AdmTree: Compressing Lengthy Context with Adaptive Semantic Trees¶
Conference: NeurIPS 2025 arXiv: 2512.04550 Code: None (no link provided in the paper) Area: LLM Efficiency / Model Compression Keywords: Context Compression, Semantic Tree, Gist Token, Hierarchical Compression, Long Context
TL;DR¶
This paper proposes AdmTree — an adaptive hierarchical context compression framework that constructs leaf gist tokens via information-density-driven dynamic segmentation, then aggregates them bottom-up into a binary semantic tree to achieve multi-granularity semantic preservation. It addresses two fundamental challenges: local detail loss in explicit methods and positional bias in implicit methods, outperforming the SOTA baseline Activation Beacon by over 10% on LongBench.
Background & Motivation¶
Background: Long-context processing faces computational bottlenecks due to the quadratic complexity of self-attention. Context compression approaches fall into two categories: explicit methods (directly removing unimportant text) and implicit methods (encoding context into compact vectors/gist tokens).

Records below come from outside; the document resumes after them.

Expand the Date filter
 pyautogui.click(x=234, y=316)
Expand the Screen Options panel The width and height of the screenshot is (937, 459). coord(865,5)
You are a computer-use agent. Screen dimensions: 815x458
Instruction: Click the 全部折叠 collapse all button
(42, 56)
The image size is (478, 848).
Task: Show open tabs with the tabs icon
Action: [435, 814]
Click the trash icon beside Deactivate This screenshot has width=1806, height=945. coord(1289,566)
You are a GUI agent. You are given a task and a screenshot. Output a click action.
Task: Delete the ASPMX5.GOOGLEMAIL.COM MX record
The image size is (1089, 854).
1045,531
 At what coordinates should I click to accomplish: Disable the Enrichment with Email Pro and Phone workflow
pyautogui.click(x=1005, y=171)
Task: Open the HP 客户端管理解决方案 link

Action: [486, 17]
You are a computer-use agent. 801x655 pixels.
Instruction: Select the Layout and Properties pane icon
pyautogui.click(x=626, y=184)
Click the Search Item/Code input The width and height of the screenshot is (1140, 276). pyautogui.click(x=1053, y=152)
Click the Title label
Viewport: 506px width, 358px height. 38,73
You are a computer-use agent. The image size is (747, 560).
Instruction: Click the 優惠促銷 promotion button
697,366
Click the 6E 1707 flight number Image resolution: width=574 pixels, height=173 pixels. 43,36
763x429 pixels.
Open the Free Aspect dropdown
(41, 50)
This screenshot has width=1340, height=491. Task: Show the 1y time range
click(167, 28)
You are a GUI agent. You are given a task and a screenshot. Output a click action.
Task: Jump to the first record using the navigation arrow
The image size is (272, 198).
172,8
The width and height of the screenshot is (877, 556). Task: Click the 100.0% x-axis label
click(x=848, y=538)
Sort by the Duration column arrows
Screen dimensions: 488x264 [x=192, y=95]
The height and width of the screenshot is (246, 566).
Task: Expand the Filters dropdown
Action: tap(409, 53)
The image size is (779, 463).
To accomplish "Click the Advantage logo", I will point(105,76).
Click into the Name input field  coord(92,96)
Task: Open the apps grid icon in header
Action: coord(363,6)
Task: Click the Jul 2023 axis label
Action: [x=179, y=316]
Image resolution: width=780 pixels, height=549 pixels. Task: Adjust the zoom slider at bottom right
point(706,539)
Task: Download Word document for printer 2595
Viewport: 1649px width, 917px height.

Limitations of Prior Work: (a) Explicit methods (e.g., LongLLMLingua) preserve global semantics but disrupt local coherence — finer summarization granularity leads to worse performance; (b) Implicit methods (e.g., AutoCompressor, ICAE) suffer from positional bias — middle and early information is forgotten ("lost in the middle"); (c) Recurrent compression (e.g., Activation Beacon) uses fixed segmentation without accounting for information density variation, and unidirectional compression leads to progressive information degradation.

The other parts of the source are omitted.